[Opening Supplied records section]

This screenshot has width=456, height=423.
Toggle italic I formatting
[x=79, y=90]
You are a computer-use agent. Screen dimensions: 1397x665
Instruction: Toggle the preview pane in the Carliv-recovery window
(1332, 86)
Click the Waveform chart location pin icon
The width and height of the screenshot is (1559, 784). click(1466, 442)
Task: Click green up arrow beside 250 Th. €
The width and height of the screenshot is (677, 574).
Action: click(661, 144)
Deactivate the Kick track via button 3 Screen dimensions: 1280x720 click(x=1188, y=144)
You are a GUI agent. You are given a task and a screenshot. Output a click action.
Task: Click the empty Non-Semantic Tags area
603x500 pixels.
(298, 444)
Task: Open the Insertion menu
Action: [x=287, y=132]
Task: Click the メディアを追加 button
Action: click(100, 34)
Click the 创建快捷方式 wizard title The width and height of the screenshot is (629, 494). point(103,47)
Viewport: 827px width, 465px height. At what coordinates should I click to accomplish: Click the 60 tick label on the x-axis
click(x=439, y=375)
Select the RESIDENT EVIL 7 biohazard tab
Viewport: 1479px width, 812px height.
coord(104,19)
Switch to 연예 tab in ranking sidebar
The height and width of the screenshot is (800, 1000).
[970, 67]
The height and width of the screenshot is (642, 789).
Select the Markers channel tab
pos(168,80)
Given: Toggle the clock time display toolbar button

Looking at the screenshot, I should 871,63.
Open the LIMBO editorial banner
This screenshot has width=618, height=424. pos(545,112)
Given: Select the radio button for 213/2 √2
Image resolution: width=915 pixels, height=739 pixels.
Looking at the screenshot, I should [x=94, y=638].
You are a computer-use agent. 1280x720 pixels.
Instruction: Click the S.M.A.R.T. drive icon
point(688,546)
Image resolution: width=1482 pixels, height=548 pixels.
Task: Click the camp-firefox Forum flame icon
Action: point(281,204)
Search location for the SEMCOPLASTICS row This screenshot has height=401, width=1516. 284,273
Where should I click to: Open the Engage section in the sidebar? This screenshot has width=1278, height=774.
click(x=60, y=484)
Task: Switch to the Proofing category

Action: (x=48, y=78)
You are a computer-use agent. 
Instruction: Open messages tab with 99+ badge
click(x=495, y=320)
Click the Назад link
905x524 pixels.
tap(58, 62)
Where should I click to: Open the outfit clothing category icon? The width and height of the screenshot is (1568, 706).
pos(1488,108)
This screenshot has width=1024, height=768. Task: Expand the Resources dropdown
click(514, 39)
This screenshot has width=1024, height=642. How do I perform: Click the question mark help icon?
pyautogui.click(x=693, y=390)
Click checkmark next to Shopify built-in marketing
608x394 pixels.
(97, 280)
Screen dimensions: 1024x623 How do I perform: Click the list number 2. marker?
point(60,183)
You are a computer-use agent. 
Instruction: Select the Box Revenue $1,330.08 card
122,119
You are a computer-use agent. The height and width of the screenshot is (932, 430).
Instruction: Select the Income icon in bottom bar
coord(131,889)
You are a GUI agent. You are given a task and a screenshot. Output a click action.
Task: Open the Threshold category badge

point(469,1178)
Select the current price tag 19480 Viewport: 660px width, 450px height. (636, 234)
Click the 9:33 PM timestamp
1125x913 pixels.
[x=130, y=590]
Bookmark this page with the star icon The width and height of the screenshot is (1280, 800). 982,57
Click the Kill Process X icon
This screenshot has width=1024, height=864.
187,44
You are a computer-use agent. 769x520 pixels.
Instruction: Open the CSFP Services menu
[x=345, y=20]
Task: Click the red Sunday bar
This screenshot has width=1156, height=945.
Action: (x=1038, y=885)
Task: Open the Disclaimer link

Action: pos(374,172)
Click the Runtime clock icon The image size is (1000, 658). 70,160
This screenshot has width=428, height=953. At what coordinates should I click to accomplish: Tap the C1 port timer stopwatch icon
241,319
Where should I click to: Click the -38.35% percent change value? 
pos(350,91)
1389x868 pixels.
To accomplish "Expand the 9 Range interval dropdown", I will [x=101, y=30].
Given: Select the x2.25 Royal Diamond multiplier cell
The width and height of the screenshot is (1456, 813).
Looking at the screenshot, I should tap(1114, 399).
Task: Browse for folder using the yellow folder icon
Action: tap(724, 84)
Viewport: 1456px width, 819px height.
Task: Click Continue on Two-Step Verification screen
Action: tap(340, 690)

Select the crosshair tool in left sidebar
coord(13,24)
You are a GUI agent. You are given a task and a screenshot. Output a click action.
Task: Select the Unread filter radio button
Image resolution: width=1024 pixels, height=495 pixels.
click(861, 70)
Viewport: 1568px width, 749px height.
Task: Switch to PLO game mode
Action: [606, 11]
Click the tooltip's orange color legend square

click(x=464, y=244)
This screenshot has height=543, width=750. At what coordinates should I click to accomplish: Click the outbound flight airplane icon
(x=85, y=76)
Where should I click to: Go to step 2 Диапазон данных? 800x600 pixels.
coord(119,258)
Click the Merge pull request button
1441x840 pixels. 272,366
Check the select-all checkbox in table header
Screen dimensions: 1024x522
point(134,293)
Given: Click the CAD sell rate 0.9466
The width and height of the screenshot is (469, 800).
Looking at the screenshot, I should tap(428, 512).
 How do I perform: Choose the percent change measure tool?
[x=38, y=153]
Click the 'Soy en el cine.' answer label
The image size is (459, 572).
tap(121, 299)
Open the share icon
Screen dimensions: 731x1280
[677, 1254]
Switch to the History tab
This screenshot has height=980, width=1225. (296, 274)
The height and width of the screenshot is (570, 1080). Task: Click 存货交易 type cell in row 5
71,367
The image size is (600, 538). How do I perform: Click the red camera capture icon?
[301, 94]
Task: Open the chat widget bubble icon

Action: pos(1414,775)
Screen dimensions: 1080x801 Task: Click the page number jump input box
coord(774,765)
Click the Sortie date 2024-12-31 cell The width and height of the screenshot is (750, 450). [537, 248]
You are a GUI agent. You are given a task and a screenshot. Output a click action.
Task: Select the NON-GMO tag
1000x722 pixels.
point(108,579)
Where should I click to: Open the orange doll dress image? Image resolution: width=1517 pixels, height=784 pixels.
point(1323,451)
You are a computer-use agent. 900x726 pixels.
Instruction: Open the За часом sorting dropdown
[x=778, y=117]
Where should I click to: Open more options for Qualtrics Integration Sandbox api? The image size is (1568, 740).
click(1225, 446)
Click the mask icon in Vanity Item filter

[Closing Supplied records section]

> **What needs to be done**
Repeat the material above in full. Match it exactly.

> **Your response**
This screenshot has width=456, height=423.
Toggle italic I formatting
[x=79, y=90]
You are a computer-use agent. Screen dimensions: 1397x665
Instruction: Toggle the preview pane in the Carliv-recovery window
(1332, 86)
Click the Waveform chart location pin icon
The width and height of the screenshot is (1559, 784). click(1466, 442)
Task: Click green up arrow beside 250 Th. €
The width and height of the screenshot is (677, 574).
Action: click(661, 144)
Deactivate the Kick track via button 3 Screen dimensions: 1280x720 click(x=1188, y=144)
You are a GUI agent. You are given a task and a screenshot. Output a click action.
Task: Click the empty Non-Semantic Tags area
603x500 pixels.
(298, 444)
Task: Open the Insertion menu
Action: [x=287, y=132]
Task: Click the メディアを追加 button
Action: click(100, 34)
Click the 创建快捷方式 wizard title The width and height of the screenshot is (629, 494). point(103,47)
Viewport: 827px width, 465px height. At what coordinates should I click to accomplish: Click the 60 tick label on the x-axis
click(x=439, y=375)
Select the RESIDENT EVIL 7 biohazard tab
Viewport: 1479px width, 812px height.
coord(104,19)
Switch to 연예 tab in ranking sidebar
The height and width of the screenshot is (800, 1000).
[970, 67]
The height and width of the screenshot is (642, 789).
Select the Markers channel tab
pos(168,80)
Given: Toggle the clock time display toolbar button

Looking at the screenshot, I should 871,63.
Open the LIMBO editorial banner
This screenshot has width=618, height=424. pos(545,112)
Given: Select the radio button for 213/2 √2
Image resolution: width=915 pixels, height=739 pixels.
Looking at the screenshot, I should [x=94, y=638].
You are a computer-use agent. 1280x720 pixels.
Instruction: Click the S.M.A.R.T. drive icon
point(688,546)
Image resolution: width=1482 pixels, height=548 pixels.
Task: Click the camp-firefox Forum flame icon
Action: point(281,204)
Search location for the SEMCOPLASTICS row This screenshot has height=401, width=1516. 284,273
Where should I click to: Open the Engage section in the sidebar? This screenshot has width=1278, height=774.
click(x=60, y=484)
Task: Switch to the Proofing category

Action: (x=48, y=78)
You are a computer-use agent. 
Instruction: Open messages tab with 99+ badge
click(x=495, y=320)
Click the Назад link
905x524 pixels.
tap(58, 62)
Where should I click to: Open the outfit clothing category icon? The width and height of the screenshot is (1568, 706).
pos(1488,108)
This screenshot has width=1024, height=768. Task: Expand the Resources dropdown
click(514, 39)
This screenshot has width=1024, height=642. How do I perform: Click the question mark help icon?
pyautogui.click(x=693, y=390)
Click checkmark next to Shopify built-in marketing
608x394 pixels.
(97, 280)
Screen dimensions: 1024x623 How do I perform: Click the list number 2. marker?
point(60,183)
You are a computer-use agent. 
Instruction: Select the Box Revenue $1,330.08 card
122,119
You are a computer-use agent. The height and width of the screenshot is (932, 430).
Instruction: Select the Income icon in bottom bar
coord(131,889)
You are a GUI agent. You are given a task and a screenshot. Output a click action.
Task: Open the Threshold category badge

point(469,1178)
Select the current price tag 19480 Viewport: 660px width, 450px height. (636, 234)
Click the 9:33 PM timestamp
1125x913 pixels.
[x=130, y=590]
Bookmark this page with the star icon The width and height of the screenshot is (1280, 800). 982,57
Click the Kill Process X icon
This screenshot has width=1024, height=864.
187,44
You are a computer-use agent. 769x520 pixels.
Instruction: Open the CSFP Services menu
[x=345, y=20]
Task: Click the red Sunday bar
This screenshot has width=1156, height=945.
Action: (x=1038, y=885)
Task: Open the Disclaimer link

Action: pos(374,172)
Click the Runtime clock icon The image size is (1000, 658). 70,160
This screenshot has width=428, height=953. At what coordinates should I click to accomplish: Tap the C1 port timer stopwatch icon
241,319
Where should I click to: Click the -38.35% percent change value? 
pos(350,91)
1389x868 pixels.
To accomplish "Expand the 9 Range interval dropdown", I will [x=101, y=30].
Given: Select the x2.25 Royal Diamond multiplier cell
The width and height of the screenshot is (1456, 813).
Looking at the screenshot, I should tap(1114, 399).
Task: Browse for folder using the yellow folder icon
Action: tap(724, 84)
Viewport: 1456px width, 819px height.
Task: Click Continue on Two-Step Verification screen
Action: tap(340, 690)

Select the crosshair tool in left sidebar
coord(13,24)
You are a GUI agent. You are given a task and a screenshot. Output a click action.
Task: Select the Unread filter radio button
Image resolution: width=1024 pixels, height=495 pixels.
click(861, 70)
Viewport: 1568px width, 749px height.
Task: Switch to PLO game mode
Action: [606, 11]
Click the tooltip's orange color legend square

click(x=464, y=244)
This screenshot has height=543, width=750. At what coordinates should I click to accomplish: Click the outbound flight airplane icon
(x=85, y=76)
Where should I click to: Go to step 2 Диапазон данных? 800x600 pixels.
coord(119,258)
Click the Merge pull request button
1441x840 pixels. 272,366
Check the select-all checkbox in table header
Screen dimensions: 1024x522
point(134,293)
Given: Click the CAD sell rate 0.9466
The width and height of the screenshot is (469, 800).
Looking at the screenshot, I should tap(428, 512).
 How do I perform: Choose the percent change measure tool?
[x=38, y=153]
Click the 'Soy en el cine.' answer label
The image size is (459, 572).
tap(121, 299)
Open the share icon
Screen dimensions: 731x1280
[677, 1254]
Switch to the History tab
This screenshot has height=980, width=1225. (296, 274)
The height and width of the screenshot is (570, 1080). Task: Click 存货交易 type cell in row 5
71,367
The image size is (600, 538). How do I perform: Click the red camera capture icon?
[301, 94]
Task: Open the chat widget bubble icon

Action: pos(1414,775)
Screen dimensions: 1080x801 Task: Click the page number jump input box
coord(774,765)
Click the Sortie date 2024-12-31 cell The width and height of the screenshot is (750, 450). [537, 248]
You are a GUI agent. You are given a task and a screenshot. Output a click action.
Task: Select the NON-GMO tag
1000x722 pixels.
point(108,579)
Where should I click to: Open the orange doll dress image? Image resolution: width=1517 pixels, height=784 pixels.
point(1323,451)
You are a computer-use agent. 900x726 pixels.
Instruction: Open the За часом sorting dropdown
[x=778, y=117]
Where should I click to: Open more options for Qualtrics Integration Sandbox api? The image size is (1568, 740).
click(1225, 446)
Click the mask icon in Vanity Item filter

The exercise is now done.